(Direction 1): Reproduce word for word the passage of the 2012 bicycle projects text starting with "2012 Bicycle Projects" and going on through "attractive to residents.".
(Direction 2):
Using the 2012 bicycle projects text, answer these:
(a) How many center line miles of enhanced bike lanes does Portland now have?
(b) What is another name for separated bicycle lanes?
(c) Between which two streets did PBOT add a bikeway on NW 16th Avenue?
(Direction 3): Pick up the 2012 bicycle projects text after its final sentence and keep writing it.

(Document):
2012 Bicycle Projects
Bicycling is one of the most cost effective ways for Portland to manage its increasing travel demand.  Improvements to bike facilities and increasing bicycle network connectivity are two key ways to make biking more attractive to residents. 

Key to increasing the number of Portlanders bicycling is creating comfortable, direct routes for people less comfortable bicycling near automobiles. While Portland’s growing network of neighborhood greenways provide low-traffic, low-speed bike connections on local streets, destinations in many of our commercial and employment centers require bikeways on higher trafficked streets.

PBOT employs buffered bicycle lanes and separated bicycle lanes (also known as cycletracks) to provide a more protected and comfortable space for cyclists than a conventional bike lane. Portland now has 7.25 center line miles of these enhanced bike lanes with 2.3 center line miles of physically separated lanes. In 2012 projects PBOT added separated or buffered bikeways to NW 16th Avenue between NW Thurman and NW Lovejoy, NE Multnomah between 1st and 15th avenues: the eastbound lane of the Hawthorne Bridge viaduct, SW Barbur Boulevard between Caruthers and Sheridan, the northbound lane of the NE 12th Avenue Overcrossing between NE Irving Street and NE Lloyd Boulevard, and improvements to the SW Stark and Oak Green Lanes.

(Stored records):

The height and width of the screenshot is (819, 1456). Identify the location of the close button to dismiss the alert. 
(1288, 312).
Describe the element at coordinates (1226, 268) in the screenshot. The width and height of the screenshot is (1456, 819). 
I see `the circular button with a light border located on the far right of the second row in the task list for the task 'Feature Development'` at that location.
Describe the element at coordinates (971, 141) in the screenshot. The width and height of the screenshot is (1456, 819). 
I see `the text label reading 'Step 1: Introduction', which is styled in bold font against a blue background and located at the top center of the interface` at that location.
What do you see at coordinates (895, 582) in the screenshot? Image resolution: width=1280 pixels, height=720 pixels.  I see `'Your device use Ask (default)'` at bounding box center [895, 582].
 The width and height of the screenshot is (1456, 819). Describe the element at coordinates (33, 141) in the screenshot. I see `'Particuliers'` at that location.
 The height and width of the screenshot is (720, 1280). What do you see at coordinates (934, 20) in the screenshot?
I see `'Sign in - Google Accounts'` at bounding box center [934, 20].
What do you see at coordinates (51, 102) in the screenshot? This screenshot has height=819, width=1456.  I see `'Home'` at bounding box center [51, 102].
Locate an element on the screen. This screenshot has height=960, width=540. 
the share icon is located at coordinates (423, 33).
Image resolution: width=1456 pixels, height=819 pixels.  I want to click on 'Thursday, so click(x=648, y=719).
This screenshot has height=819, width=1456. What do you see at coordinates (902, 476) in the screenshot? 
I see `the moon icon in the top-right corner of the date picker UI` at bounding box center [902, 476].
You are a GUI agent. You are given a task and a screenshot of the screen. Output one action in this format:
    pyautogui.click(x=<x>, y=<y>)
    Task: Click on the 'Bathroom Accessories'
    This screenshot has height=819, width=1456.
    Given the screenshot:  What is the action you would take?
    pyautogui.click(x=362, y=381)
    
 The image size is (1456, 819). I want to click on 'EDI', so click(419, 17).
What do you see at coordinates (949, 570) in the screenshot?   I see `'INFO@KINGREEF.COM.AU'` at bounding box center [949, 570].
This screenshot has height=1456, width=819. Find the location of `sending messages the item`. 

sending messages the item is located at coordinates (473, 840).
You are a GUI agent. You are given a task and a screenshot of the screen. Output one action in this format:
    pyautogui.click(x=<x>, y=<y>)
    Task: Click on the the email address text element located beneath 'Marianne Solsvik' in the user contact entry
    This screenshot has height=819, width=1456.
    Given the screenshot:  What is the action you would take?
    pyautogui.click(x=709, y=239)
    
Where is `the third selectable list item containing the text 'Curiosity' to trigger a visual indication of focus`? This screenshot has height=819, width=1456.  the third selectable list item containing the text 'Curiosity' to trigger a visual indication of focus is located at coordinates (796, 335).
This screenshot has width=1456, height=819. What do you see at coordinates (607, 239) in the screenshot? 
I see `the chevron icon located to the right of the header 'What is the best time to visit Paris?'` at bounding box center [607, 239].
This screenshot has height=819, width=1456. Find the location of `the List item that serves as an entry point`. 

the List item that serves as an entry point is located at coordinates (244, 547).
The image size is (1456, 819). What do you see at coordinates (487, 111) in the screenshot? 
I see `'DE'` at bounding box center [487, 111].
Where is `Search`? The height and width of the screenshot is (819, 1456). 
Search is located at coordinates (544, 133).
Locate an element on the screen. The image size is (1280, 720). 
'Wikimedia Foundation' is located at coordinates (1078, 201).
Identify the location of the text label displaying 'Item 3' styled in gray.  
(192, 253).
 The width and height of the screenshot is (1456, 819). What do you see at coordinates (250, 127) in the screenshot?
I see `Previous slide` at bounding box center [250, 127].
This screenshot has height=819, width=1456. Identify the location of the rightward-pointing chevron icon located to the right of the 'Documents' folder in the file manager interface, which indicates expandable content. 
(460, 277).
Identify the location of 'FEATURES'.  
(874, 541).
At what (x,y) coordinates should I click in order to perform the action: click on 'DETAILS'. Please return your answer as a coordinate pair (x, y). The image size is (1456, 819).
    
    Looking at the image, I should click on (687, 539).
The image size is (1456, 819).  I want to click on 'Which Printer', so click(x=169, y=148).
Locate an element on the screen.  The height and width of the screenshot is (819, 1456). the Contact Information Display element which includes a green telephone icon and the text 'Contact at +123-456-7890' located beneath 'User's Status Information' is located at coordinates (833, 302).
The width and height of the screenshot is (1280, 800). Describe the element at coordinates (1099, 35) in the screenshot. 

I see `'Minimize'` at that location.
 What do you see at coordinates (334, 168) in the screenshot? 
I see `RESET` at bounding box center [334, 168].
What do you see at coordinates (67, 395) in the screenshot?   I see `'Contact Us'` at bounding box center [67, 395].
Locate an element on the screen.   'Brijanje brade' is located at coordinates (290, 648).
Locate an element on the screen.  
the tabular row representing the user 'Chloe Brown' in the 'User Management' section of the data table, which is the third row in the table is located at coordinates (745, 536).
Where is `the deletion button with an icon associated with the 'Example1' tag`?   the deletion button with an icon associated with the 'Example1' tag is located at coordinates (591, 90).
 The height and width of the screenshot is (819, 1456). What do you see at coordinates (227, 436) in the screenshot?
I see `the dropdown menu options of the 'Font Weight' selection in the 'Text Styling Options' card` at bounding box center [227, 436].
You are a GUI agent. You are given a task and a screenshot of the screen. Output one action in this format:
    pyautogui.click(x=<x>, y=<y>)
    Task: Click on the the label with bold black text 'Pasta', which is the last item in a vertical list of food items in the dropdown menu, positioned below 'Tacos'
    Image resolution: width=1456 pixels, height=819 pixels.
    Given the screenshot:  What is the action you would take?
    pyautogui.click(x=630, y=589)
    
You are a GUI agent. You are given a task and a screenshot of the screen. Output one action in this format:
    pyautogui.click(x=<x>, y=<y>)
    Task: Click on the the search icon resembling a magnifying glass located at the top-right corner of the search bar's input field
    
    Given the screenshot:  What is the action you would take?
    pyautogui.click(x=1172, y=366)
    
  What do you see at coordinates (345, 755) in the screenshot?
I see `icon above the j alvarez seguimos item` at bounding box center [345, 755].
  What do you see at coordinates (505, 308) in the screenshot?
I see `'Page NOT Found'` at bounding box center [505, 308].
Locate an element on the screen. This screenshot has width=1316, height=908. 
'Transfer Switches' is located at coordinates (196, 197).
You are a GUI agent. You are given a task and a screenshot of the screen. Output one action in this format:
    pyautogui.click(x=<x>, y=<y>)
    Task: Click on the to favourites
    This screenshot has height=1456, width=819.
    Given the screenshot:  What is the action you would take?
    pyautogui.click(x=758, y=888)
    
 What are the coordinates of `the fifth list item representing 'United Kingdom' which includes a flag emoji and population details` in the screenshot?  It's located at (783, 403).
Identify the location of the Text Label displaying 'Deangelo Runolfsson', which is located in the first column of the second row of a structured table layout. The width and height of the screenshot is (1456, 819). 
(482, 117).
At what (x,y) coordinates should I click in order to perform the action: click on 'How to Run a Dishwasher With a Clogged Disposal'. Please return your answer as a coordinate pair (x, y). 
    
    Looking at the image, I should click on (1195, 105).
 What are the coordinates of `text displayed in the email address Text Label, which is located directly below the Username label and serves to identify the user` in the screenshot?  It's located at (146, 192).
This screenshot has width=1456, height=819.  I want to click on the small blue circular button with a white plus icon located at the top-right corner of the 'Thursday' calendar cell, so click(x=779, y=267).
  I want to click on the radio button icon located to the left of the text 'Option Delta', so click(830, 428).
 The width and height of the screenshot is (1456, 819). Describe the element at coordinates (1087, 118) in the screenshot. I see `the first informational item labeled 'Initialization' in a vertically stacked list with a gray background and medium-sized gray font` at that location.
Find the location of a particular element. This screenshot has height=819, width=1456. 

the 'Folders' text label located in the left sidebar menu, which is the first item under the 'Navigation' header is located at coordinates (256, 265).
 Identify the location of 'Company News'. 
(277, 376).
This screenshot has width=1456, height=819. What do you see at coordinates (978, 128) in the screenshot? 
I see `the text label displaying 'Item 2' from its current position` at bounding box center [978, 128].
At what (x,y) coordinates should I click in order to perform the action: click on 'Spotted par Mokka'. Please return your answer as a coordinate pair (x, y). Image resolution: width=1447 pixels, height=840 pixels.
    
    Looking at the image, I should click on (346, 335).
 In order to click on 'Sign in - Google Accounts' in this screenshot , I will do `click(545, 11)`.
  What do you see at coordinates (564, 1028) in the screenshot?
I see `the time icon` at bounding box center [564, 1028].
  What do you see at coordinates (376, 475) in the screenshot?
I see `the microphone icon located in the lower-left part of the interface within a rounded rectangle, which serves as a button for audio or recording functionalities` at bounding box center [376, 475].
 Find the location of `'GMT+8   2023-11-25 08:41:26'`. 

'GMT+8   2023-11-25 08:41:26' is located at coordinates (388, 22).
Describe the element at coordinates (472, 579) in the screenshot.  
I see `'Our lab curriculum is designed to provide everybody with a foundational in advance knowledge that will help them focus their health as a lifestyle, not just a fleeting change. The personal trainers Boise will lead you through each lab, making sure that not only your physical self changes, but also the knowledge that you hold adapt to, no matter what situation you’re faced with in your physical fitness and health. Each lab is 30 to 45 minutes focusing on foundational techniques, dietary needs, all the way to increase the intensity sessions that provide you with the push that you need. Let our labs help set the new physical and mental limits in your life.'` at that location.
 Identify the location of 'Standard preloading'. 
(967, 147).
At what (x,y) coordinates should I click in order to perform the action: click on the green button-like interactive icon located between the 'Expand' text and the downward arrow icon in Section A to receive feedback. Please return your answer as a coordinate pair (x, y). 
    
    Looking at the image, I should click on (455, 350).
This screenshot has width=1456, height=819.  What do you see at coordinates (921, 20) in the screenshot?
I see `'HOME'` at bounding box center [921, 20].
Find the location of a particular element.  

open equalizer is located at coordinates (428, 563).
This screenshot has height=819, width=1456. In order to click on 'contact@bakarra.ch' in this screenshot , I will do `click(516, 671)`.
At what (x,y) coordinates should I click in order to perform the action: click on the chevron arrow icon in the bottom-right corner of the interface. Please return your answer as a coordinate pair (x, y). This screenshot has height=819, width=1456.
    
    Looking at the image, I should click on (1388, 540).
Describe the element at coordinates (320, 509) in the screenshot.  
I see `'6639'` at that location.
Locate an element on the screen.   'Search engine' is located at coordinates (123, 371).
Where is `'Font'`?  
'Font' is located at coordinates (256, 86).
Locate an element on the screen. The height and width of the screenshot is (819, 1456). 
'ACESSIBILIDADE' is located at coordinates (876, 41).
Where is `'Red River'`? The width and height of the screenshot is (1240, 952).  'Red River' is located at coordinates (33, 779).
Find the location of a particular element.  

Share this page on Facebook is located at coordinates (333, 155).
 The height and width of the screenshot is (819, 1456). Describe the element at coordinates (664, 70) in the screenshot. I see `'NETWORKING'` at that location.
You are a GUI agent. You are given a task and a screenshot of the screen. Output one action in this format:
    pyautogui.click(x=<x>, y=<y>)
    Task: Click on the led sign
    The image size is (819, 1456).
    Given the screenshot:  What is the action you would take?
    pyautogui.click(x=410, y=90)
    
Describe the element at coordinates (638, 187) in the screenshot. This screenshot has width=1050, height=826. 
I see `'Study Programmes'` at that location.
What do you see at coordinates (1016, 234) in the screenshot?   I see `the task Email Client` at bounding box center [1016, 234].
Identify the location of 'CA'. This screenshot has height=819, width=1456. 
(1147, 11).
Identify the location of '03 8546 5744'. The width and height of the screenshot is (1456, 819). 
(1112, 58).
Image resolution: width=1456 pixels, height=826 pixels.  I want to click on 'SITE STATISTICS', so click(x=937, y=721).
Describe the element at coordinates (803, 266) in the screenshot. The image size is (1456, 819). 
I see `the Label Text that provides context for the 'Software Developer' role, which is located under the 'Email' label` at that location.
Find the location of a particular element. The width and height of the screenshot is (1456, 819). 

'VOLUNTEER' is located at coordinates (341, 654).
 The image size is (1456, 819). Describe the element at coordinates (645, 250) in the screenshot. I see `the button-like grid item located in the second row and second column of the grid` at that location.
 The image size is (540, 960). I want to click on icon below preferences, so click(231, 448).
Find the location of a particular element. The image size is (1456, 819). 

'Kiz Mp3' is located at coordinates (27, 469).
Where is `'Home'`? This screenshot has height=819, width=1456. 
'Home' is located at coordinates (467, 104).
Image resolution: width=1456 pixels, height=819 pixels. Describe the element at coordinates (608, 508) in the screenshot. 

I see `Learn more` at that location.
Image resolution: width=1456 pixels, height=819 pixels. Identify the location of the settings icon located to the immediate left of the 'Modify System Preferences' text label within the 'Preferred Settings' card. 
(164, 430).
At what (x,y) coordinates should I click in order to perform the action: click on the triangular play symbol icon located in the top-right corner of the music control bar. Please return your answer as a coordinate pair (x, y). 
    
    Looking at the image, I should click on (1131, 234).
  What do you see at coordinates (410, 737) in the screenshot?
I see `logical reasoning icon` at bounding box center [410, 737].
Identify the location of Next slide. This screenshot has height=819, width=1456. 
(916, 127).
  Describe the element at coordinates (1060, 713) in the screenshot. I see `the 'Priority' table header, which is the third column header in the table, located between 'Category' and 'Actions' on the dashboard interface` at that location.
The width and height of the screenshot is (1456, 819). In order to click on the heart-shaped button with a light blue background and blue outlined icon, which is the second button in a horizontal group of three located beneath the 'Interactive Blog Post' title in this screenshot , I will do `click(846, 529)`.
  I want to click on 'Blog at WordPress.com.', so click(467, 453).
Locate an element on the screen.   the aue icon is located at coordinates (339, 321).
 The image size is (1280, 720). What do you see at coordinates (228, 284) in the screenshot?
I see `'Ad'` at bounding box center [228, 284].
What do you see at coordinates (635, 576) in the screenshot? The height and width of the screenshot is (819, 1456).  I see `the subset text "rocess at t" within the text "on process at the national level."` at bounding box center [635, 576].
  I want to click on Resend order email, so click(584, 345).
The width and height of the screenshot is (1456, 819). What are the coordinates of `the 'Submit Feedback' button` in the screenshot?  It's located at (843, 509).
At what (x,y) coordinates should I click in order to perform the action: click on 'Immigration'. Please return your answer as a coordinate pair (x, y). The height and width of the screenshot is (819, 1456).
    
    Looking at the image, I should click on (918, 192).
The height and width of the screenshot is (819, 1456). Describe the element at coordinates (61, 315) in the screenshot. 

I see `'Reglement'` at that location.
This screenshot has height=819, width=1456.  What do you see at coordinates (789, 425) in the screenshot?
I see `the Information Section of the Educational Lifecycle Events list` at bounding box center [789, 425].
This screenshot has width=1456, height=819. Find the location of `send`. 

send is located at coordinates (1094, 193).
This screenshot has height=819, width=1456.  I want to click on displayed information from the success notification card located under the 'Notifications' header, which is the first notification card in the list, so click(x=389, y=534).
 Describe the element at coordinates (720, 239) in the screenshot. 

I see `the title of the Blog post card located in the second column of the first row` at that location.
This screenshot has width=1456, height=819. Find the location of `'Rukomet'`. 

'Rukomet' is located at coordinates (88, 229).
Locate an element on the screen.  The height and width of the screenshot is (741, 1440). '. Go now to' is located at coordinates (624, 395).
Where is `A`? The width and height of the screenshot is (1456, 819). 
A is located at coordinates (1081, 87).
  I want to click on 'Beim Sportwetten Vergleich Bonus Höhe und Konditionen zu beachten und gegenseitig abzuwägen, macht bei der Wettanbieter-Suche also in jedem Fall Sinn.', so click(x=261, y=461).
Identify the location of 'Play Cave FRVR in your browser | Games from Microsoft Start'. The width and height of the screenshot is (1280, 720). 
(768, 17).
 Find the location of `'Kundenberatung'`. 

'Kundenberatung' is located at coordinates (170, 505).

(Exercise answer 1):
2012 Bicycle Projects
Bicycling is one of the most cost effective ways for Portland to manage its increasing travel demand.  Improvements to bike facilities and increasing bicycle network connectivity are two key ways to make biking more attractive to residents.

(Exercise answer 2):
(a) 7.25 center line miles
(b) Cycletracks
(c) NW Thurman and NW Lovejoy

(Exercise answer 3):
Some other the key bike projects that PBOT built in 2012 include:

  • The Going to the River project, a multi-modal and demand management project in North and Northeast Portland that expanded the active transportation network by 2.8 miles and connects to Swan Island, one of the region’s largest work force centers.
  • The 80’s neighborhood greenway, a low-stress, low-traffic route that parallels SE 82nd Ave from SE Flavel to SE Powell Blvd that connects directly to several parks, schools, and business districts.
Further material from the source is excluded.